Pendeta senior gereja Banua Keriso Protestan Nias (BKPN) tersebut mendesak pihak kepolisian agar mengusut kasus itu sampai tuntas dengan menangkap para pelaku.
“Seraya memohon kepada pihak kepolisian untuk mengusut kasus ini sampai tuntas, menangkap para pelaku dan memberikan hukuman kebiri kepada para pelaku. Kasus ini kami anggap kasus pelecehan seksual, pemerkosaan, dan pembunuhan berencana,” tegas dia.
Mantan Ephorus BKPN itu juga mengatakan, apa yang menimpa Melinda tersebut sebaiknya juga dijadikan pelajaran bagi gereja-gereja dan STT-STT (Sekolah Tinggi Teologi) di Indonesia agar mempertimbangkan kondisi rawan di setiap daerah dalam menempatkan para mahasiswa praktik dan para Hamba Tuhan dari kaum perempuan.
Dia juga mengimbau para putri-putri Nias yang mengabdi dalam bidang apa saja di daerah perantauan agar menjaga diri dan waspada.
Dia juga berharap agar peristiwa tersebut tidak menurunkan minat para orang tua untuk menyekolahkan putri-putri mereka di luar kepulauan Nias.
“Atas kejadian ini diharapkan jangan ada orang tua yang melarang putrinya untuk kuliah di luar daerah Nias,” papar dia.

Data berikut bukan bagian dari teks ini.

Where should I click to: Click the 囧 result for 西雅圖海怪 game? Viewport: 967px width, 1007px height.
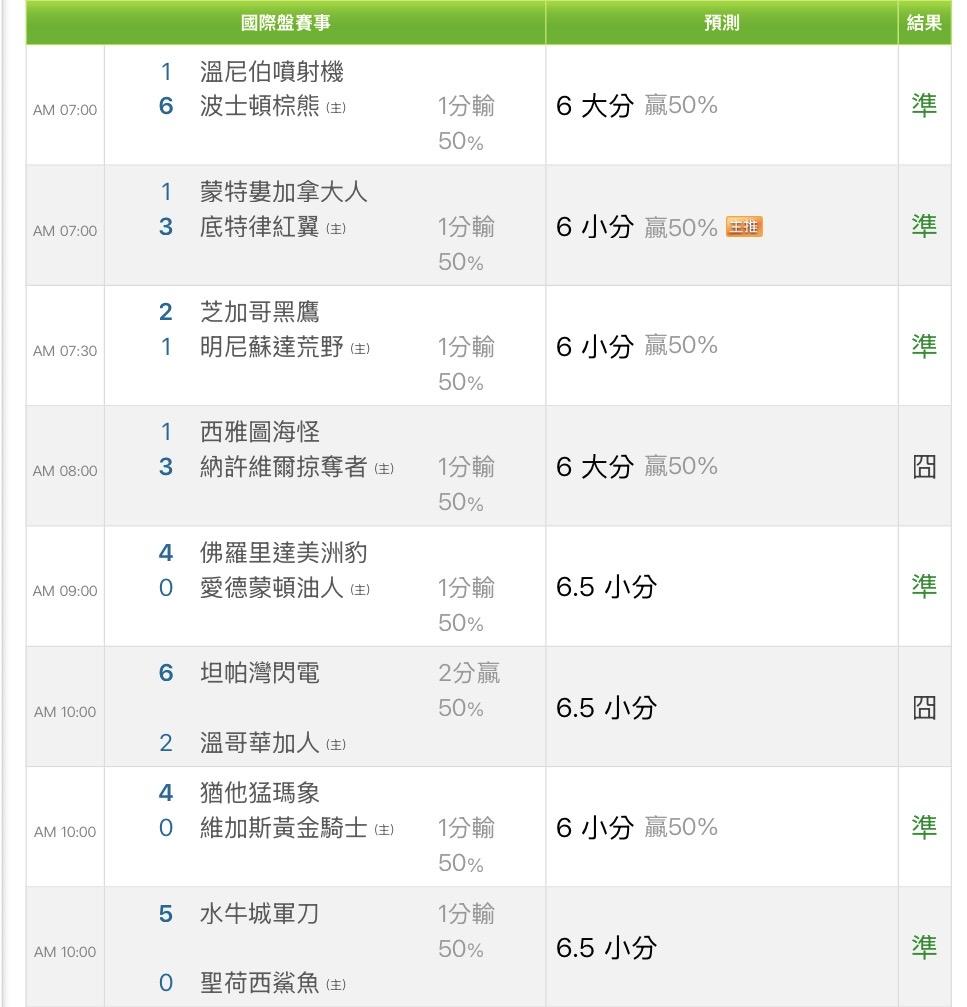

Kepada masyarakat luas, Pdt. Foluaha juga menyarankan agar peristiwa tersebut tidak dihubung-hubungkan dengan masalah suku, agama dan ras (SARA).
“Sesuai dengan kronologis kejadian, untuk sementara waktu motifnya kriminal murni. Tidak ada hubungannya dengan agama,” ucap dia. (ns1)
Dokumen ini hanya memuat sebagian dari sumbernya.